Technology stocks within the broad Russell 3000 Index have led the way in the first quarter, climbing 12%. Tech giants Apple AAPL and Facebook FB rose nearly 25%, while hardware firms NetApp Inc NTAP and Western Digital WDC climbed more than 15%. T. Rowe Price Global Technology PRGTX, with a Morningstar Analyst Rating of Silver, rose 17.9%. After being the worst-performing sector in 2016, healthcare has bounced back this quarter, climbing 9%. Medical-device makers such as Align Technologies ALGN, Abbott Laboratories ABT, and Boston Scientific BSX rose double-digits. Gold-rated Vanguard Health Care VGHCX climbed 11.1%.
After rising more than 50% in 2016, Brent crude prices fell 7% to $52.42 for the quarter to date. As a result, the energy sector was down about 7% in the first quarter. Poor performers include exploration and production players Hess HES and Apache APA, as well as drillers Seadrill SDRL and Transocean RIG--all are down double-digits.
Morningstar Style Box Categories
Large-cap funds outperformed their smaller-cap counterparts in the first quarter of 2017. The large-growth Morningstar Category was the top-performing category in the Morningstar Style Box for the quarter to date through March 30, gaining 8.8%. Silver-rated Morgan Stanley Institutional Growth MSEGX outperformed 99% of its large-growth peers with a gain of 16.2%. Strong stock selection in healthcare, consumer cyclicals, and technology helped this fund. Top performers included DNA sequencer Illumina ILMN, auto manufacturer Tesla TSLA, and enterprise software provider Workday WDAY--all were up more than 25% during the quarter. The large-value category didn’t fare as well as large-growth, but it still rose 4.0%. Gold-rated Diamond Hill Large Cap DHLAX gained 6.6%, which beat 97% of its large-value peers. The fund benefited not only from its underweighting to poor-performing energy stocks but also from solid stock selection in the consumer defensive sector, including Kimberly-Clark KMB and Philip Morris International PM.
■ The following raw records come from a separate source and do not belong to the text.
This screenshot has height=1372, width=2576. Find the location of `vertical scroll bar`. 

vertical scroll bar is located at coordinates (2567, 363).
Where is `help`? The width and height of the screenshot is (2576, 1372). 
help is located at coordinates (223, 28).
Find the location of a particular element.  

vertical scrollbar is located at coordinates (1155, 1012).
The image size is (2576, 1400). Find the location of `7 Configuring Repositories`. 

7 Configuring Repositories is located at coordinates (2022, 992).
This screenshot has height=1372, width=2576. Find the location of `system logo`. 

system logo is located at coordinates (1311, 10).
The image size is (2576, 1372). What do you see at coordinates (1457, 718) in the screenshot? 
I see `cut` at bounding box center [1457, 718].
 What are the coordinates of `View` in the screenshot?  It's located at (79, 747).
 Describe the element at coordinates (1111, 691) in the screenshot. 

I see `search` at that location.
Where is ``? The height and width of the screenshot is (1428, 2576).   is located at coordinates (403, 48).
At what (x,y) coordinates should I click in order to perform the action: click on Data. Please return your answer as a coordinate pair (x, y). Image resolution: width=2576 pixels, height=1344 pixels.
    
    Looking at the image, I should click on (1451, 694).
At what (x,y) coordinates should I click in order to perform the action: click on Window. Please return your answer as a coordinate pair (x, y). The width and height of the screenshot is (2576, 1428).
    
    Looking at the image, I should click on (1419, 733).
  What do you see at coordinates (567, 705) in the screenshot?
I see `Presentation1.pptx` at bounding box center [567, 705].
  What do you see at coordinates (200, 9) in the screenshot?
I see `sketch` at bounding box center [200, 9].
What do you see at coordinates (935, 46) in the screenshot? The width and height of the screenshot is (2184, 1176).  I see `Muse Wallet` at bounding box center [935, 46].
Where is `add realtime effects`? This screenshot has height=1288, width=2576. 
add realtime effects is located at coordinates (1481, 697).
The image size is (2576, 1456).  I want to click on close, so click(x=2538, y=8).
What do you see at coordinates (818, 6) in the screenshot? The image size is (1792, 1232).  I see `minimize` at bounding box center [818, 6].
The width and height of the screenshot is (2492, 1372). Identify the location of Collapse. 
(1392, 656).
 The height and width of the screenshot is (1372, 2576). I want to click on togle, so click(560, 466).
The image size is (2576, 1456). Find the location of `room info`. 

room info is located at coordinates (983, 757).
In the mid-cap space, growth also fared better than value during the quarter: The mid-cap growth category gained 7.3%, while the mid-cap value category was up 3.5%. In the mid-cap growth category, Bronze-rated Baron Growth BGRFX outperformed 90% of its peers with a gain of 10.0% owing to solid bets within financials, consumer cyclicals, and industrials. In the mid-cap value category, Bronze-rated Fidelity Leveraged Company Stock FLVCX outperformed nearly all of its peers with a gain of 7.6%. The fund owned several telecoms that performed well such as Altice ATC and T-Mobile US TMUS. On the flip side, Bronze-rated FPA Capital FPPTX trailed 99% of its mid-cap value peers for the quarter to date, losing 3.8%. The fund was dragged down by power generator Babcock & Wilcox BW, which was down more than 40% during the quarter after missing earnings expectations. The fund was also hurt by its sizable overweighting in energy.
After posting the highest returns of the Morningstar Style Box categories in 2016, small-value and small-blend were the weakest-performing categories for the quarter to date through March 30, 2017, gaining just 0.1% and 1.6%, respectively. Gold-rated DFA US Small Cap Value DFSVX lagged 85% of its small-value peers, losing 1.6% because of its overweighting to the struggling energy sector and its underweighting to the strong-performing utilities sector. Bronze-rated Berwyn BERWX lost 2.7% and underperformed 98% of its small-blend peers. Poor stock selection in consumer cyclicals, as well as its limited exposure to rallying healthcare stocks, dragged on results.